◆ What you have to do: Below are the records; copy exactly the stretch from the line containing "男孩名字 (420, 87)" through the line containing "属龙名字怎么起要唯美 (545, 2407)", both ends included, and nothing else.

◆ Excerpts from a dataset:
══════

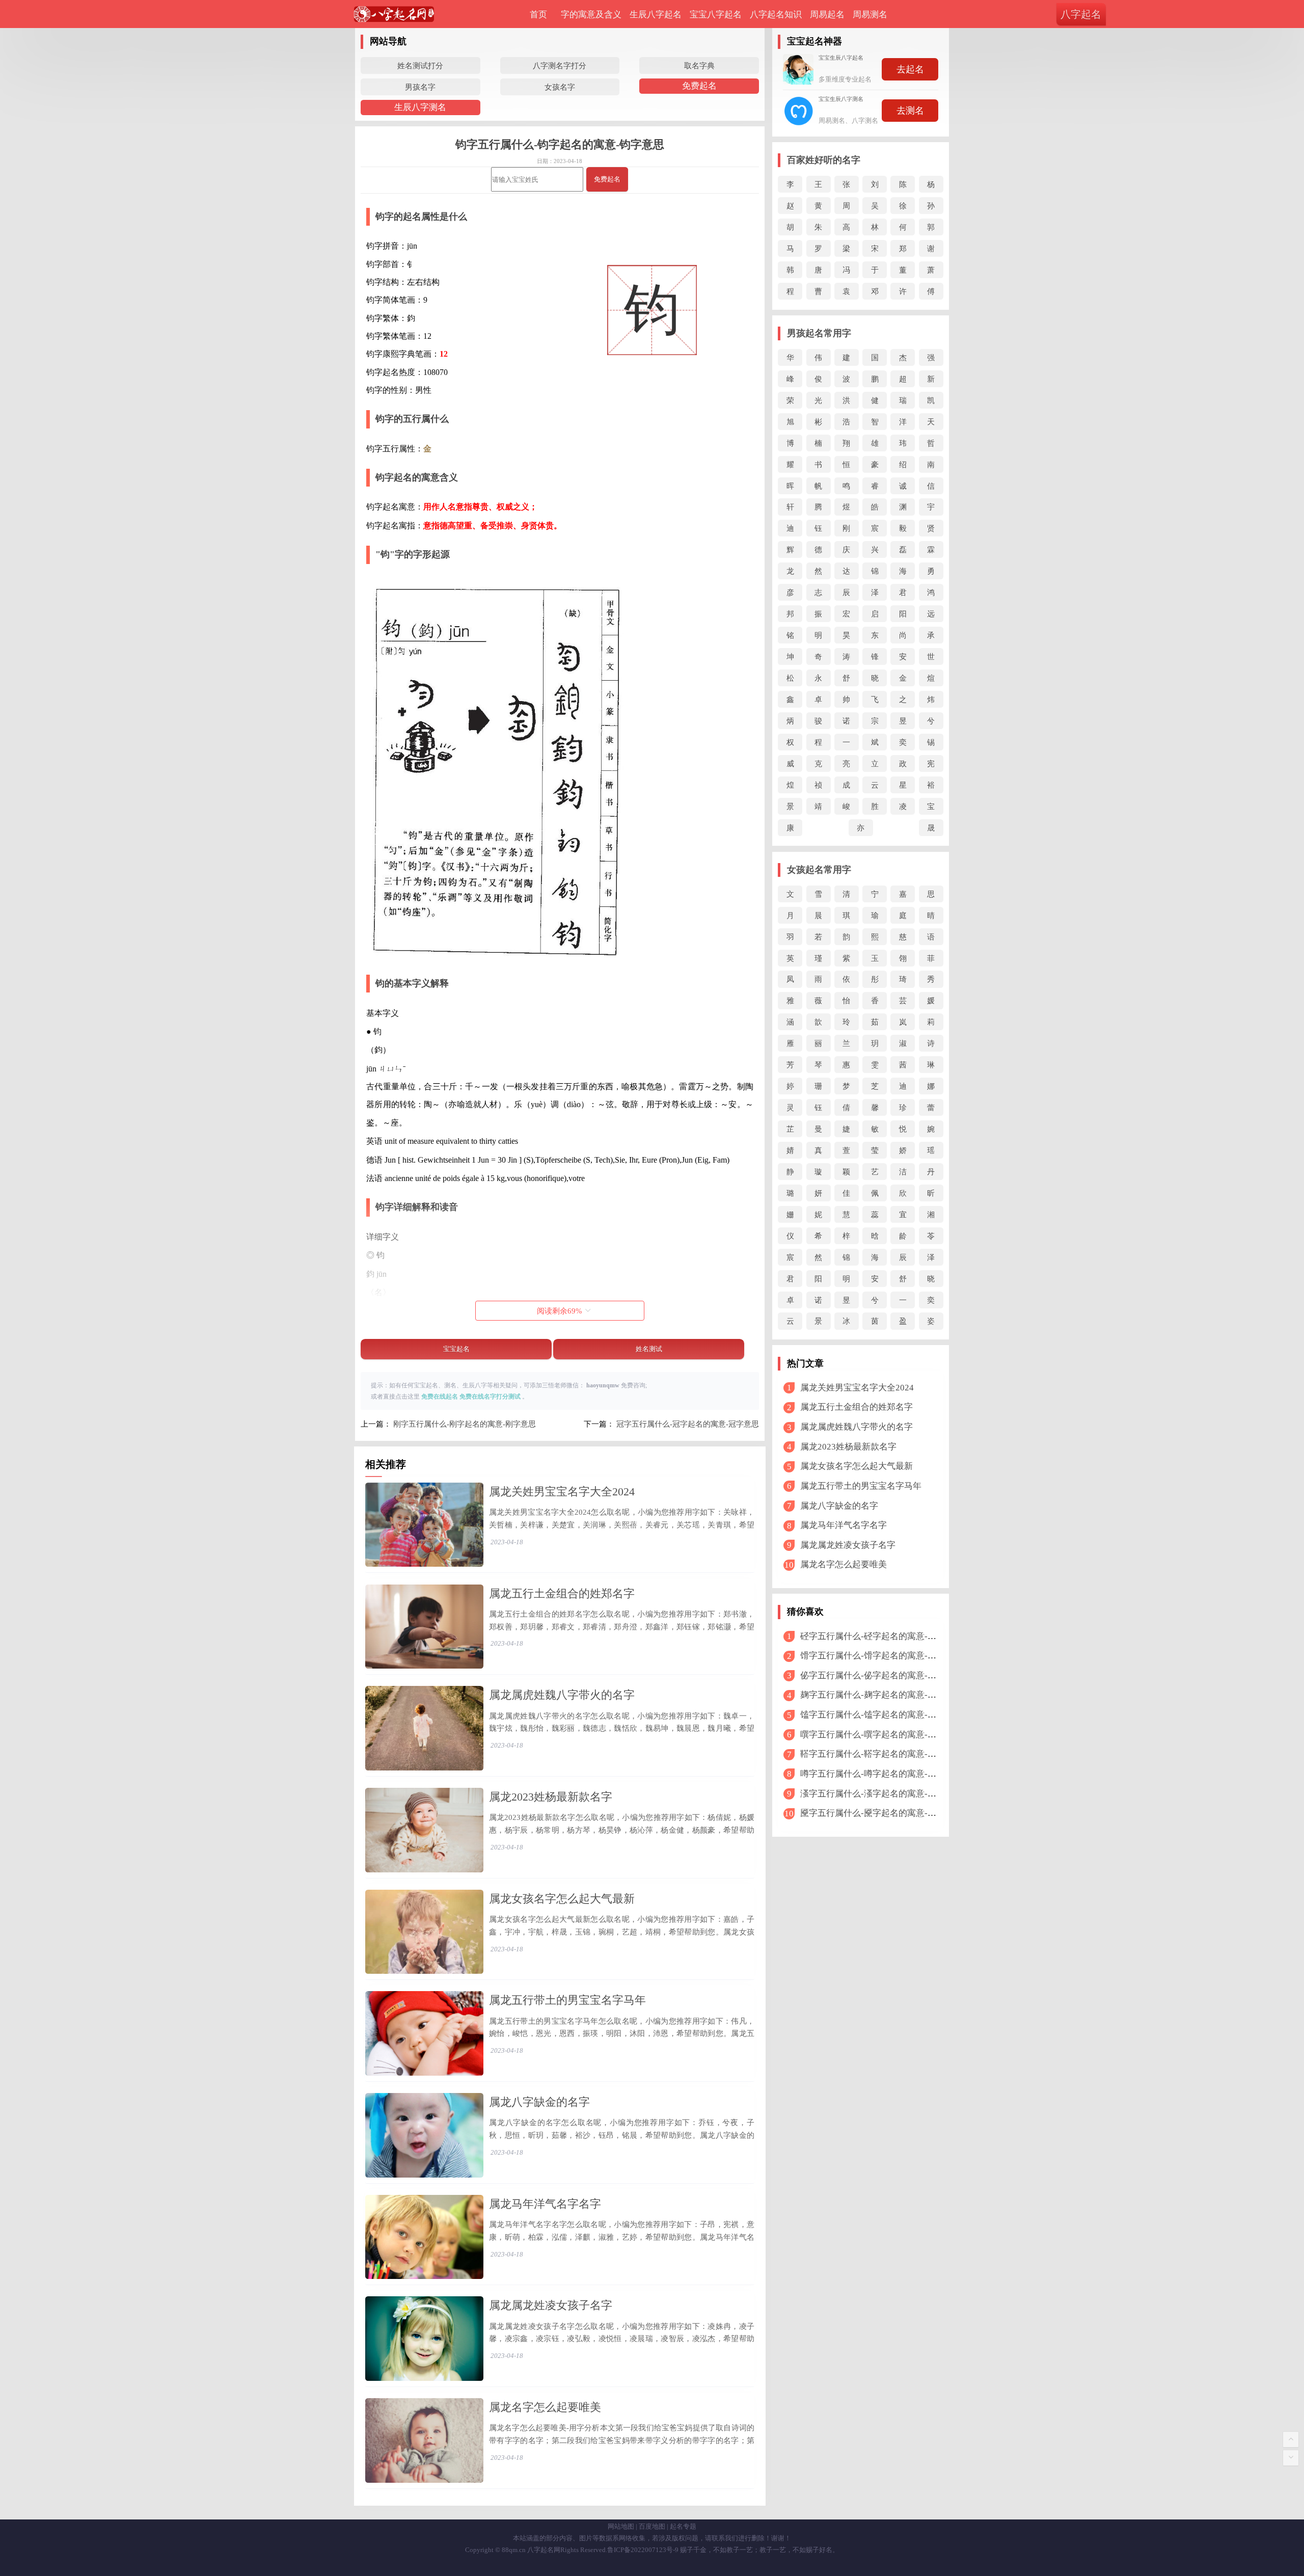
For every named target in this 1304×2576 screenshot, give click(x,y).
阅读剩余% (559, 1310)
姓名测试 (649, 1349)
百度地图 (652, 2526)
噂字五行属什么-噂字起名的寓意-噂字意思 (881, 1774)
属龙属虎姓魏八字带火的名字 (562, 1694)
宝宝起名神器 (814, 41)
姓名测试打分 (420, 65)
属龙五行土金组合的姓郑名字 (562, 1593)
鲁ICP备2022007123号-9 (642, 2550)
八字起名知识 (776, 14)
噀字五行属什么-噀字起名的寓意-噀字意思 (881, 1734)
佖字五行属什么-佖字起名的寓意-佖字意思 (881, 1675)
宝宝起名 (456, 1349)
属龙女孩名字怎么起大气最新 (562, 1898)
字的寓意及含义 (591, 14)
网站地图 (621, 2526)
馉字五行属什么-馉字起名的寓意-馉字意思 (881, 1655)
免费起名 (699, 86)
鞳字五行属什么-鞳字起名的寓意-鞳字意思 (881, 1754)
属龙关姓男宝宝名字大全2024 (562, 1491)
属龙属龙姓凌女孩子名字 (550, 2305)
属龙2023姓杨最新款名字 (550, 1796)
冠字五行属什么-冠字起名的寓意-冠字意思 (687, 1423)
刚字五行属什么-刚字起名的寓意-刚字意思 (464, 1423)
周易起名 (827, 14)
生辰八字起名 (656, 14)
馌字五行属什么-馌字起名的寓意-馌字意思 (881, 1715)
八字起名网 (543, 2550)
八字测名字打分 (559, 65)
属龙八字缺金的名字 (539, 2102)
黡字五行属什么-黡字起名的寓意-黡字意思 (881, 1813)
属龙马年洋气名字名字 (545, 2203)
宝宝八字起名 (716, 14)
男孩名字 (420, 87)
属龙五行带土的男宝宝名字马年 (567, 2000)
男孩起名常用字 (819, 333)
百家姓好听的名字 (823, 160)
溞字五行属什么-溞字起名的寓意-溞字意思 (881, 1794)
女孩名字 (560, 87)
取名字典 (699, 65)
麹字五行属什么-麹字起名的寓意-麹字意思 (881, 1695)
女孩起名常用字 (819, 870)
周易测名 (870, 14)
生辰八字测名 (420, 107)
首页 (538, 14)
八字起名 (1081, 14)
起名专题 (683, 2526)
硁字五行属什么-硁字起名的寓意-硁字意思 (881, 1636)
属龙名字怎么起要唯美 (545, 2407)
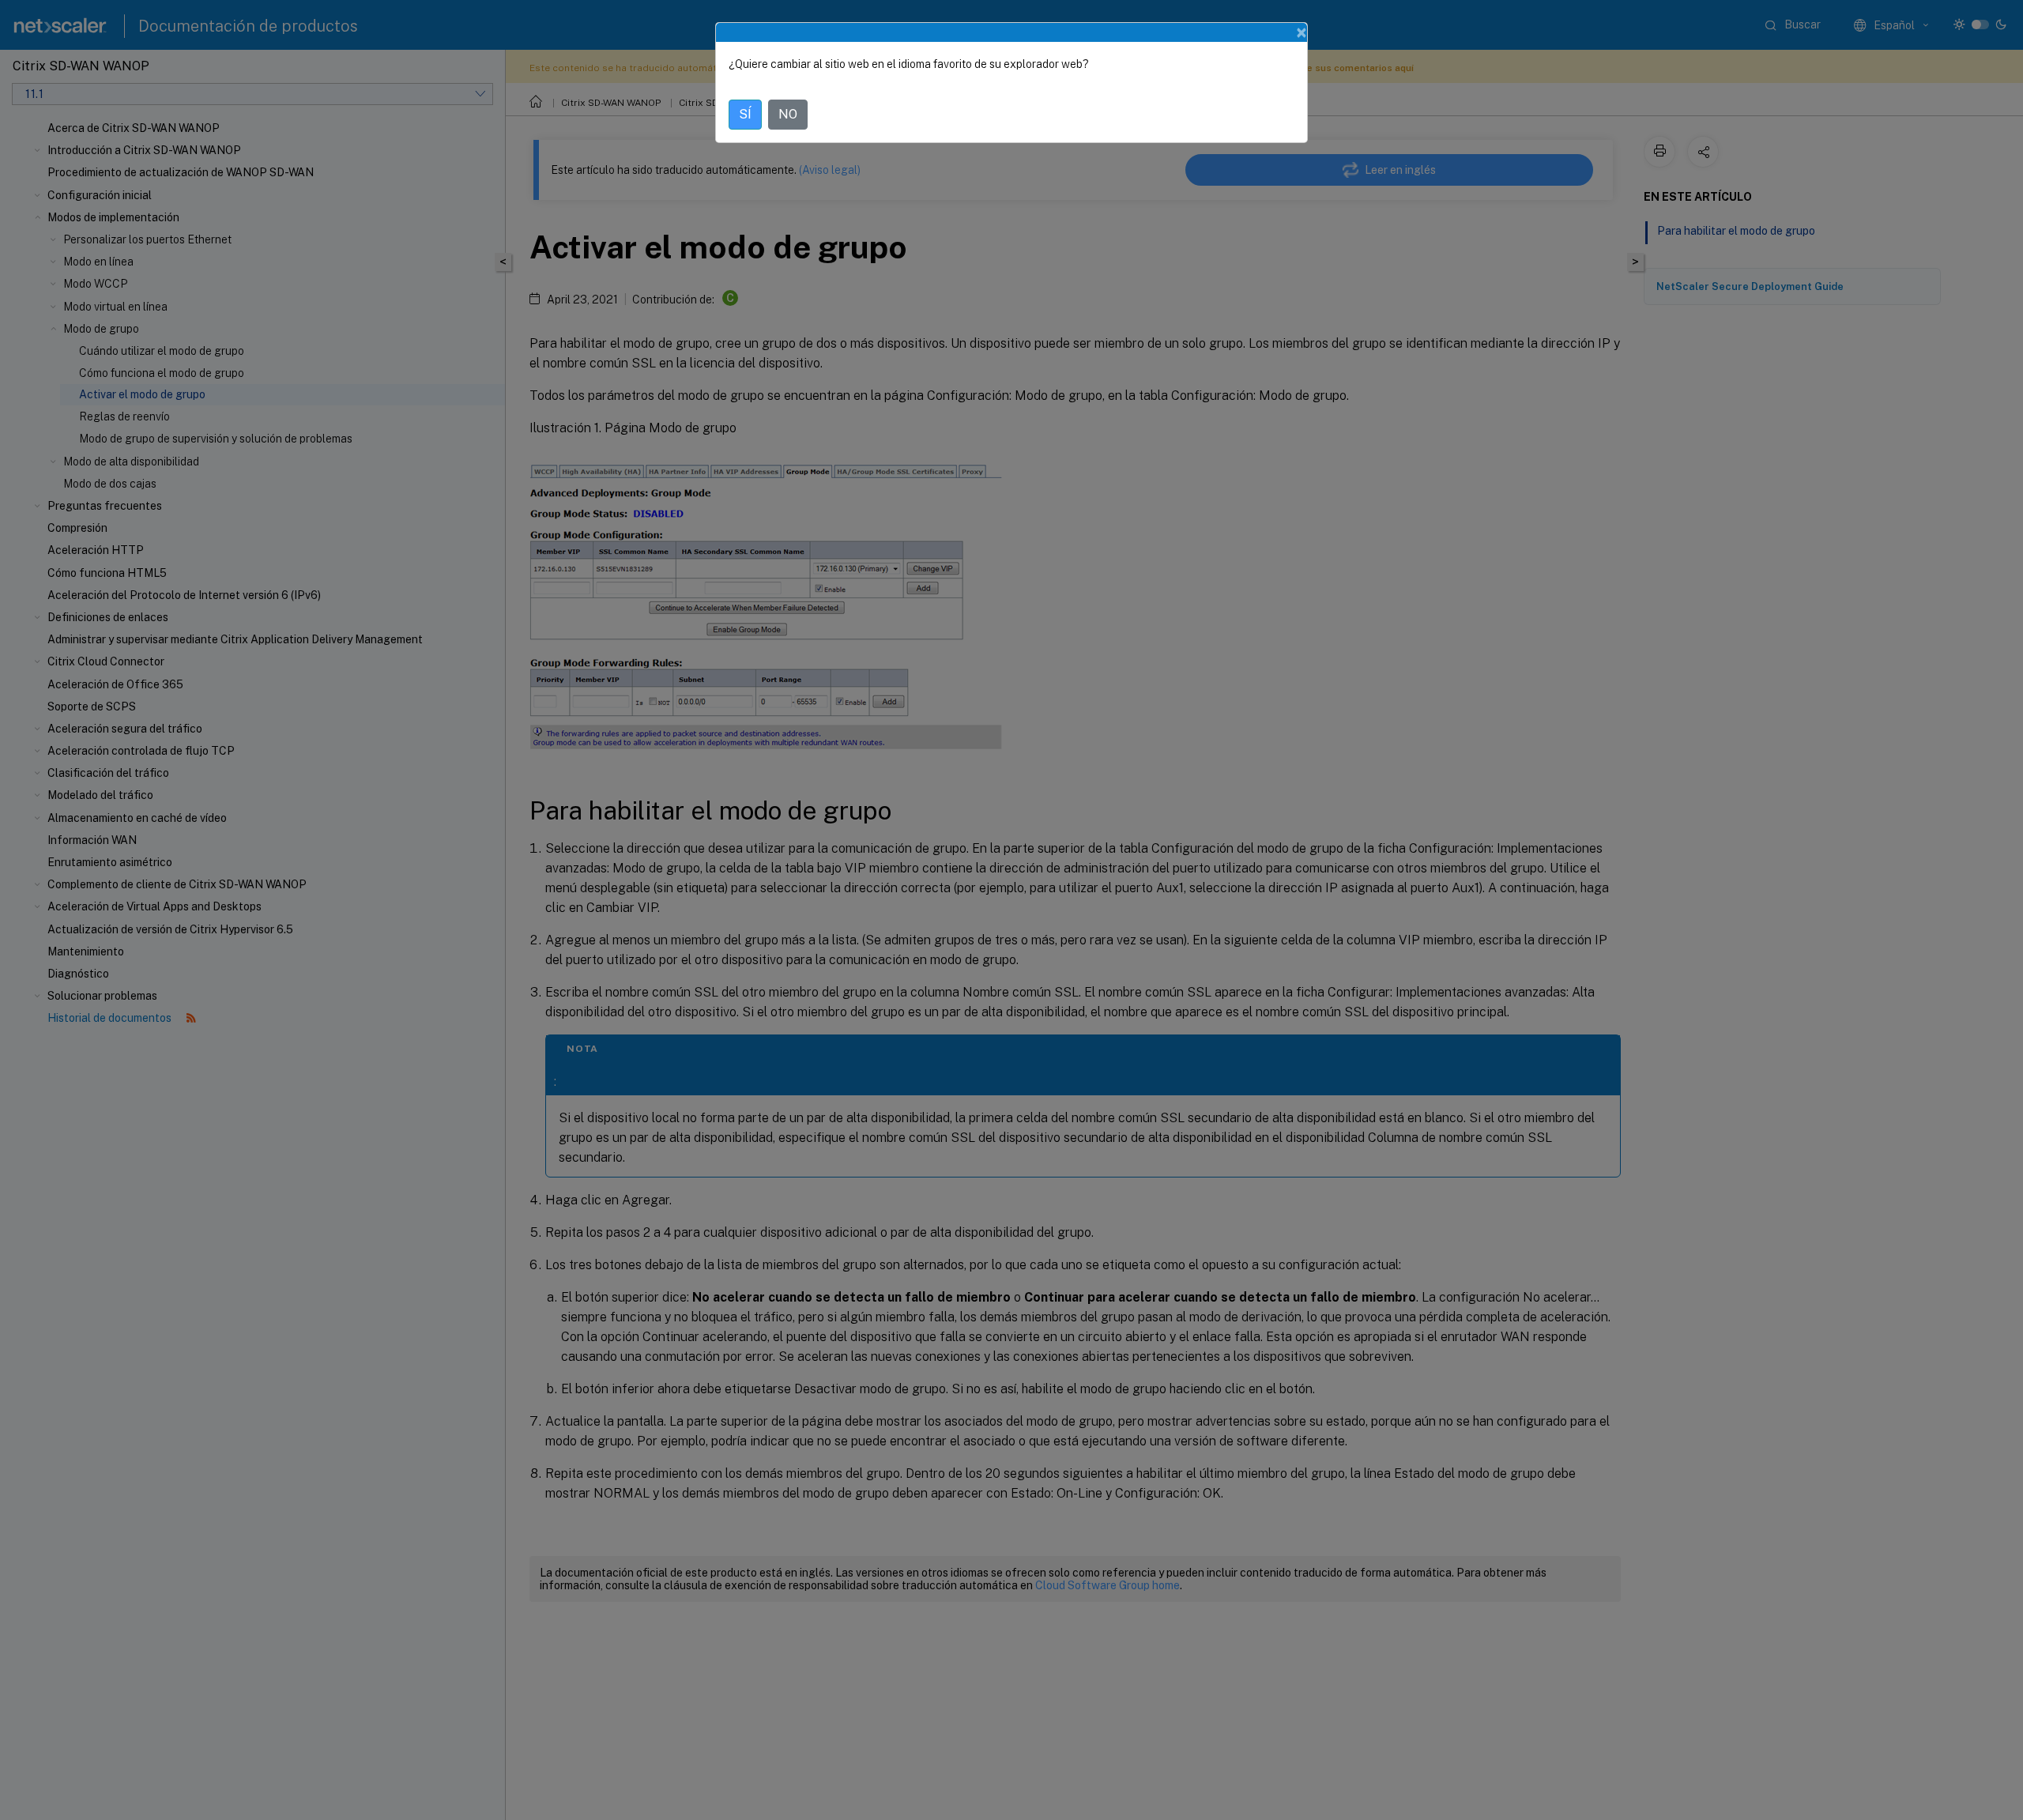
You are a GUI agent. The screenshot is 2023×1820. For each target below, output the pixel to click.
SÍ (745, 114)
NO (787, 114)
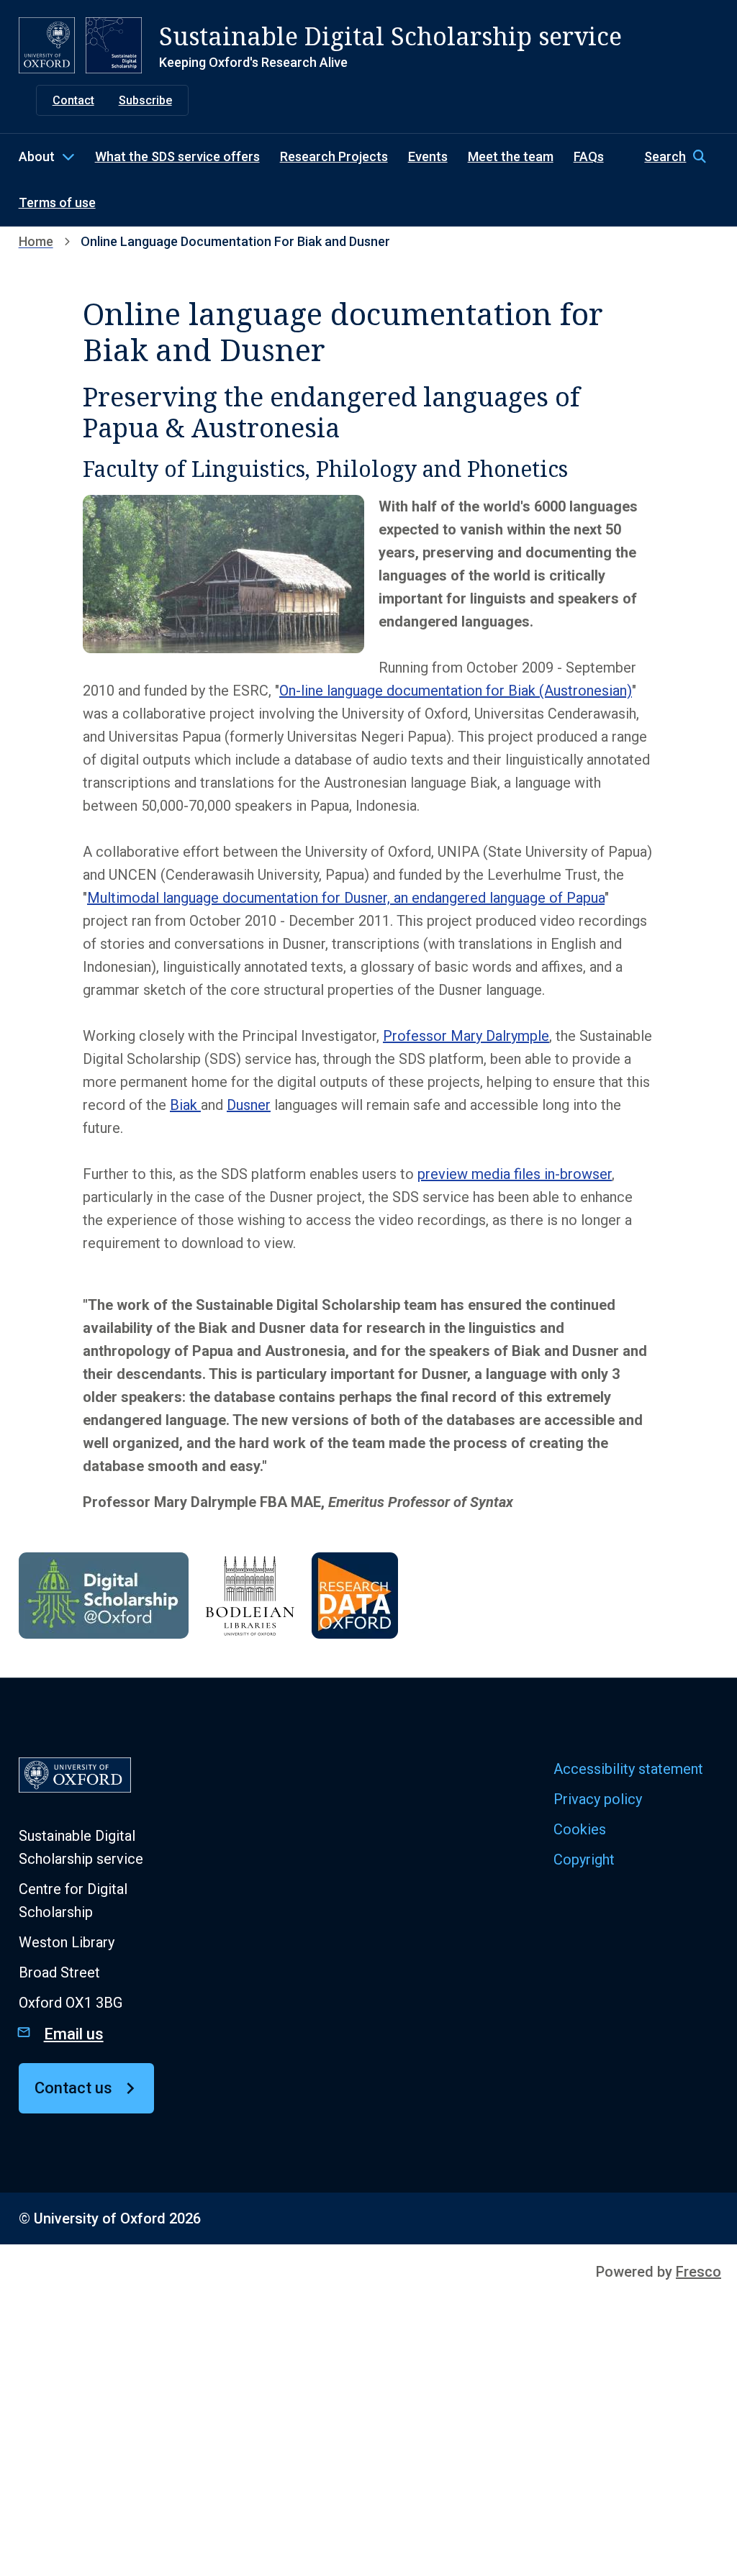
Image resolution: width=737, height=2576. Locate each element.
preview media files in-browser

══════

◆ Response to the task:
男孩名字 (420, 87)
属龙五行带土的男宝宝名字马年 (567, 2000)
男孩起名常用字 (819, 333)
百家姓好听的名字 (823, 160)
溞字五行属什么-溞字起名的寓意-溞字意思 (881, 1794)
女孩名字 (560, 87)
取名字典 (699, 65)
麹字五行属什么-麹字起名的寓意-麹字意思 (881, 1695)
女孩起名常用字 (819, 870)
周易测名 (870, 14)
生辰八字测名 (420, 107)
首页 (538, 14)
八字起名 (1081, 14)
起名专题 (683, 2526)
硁字五行属什么-硁字起名的寓意-硁字意思 (881, 1636)
属龙名字怎么起要唯美 (545, 2407)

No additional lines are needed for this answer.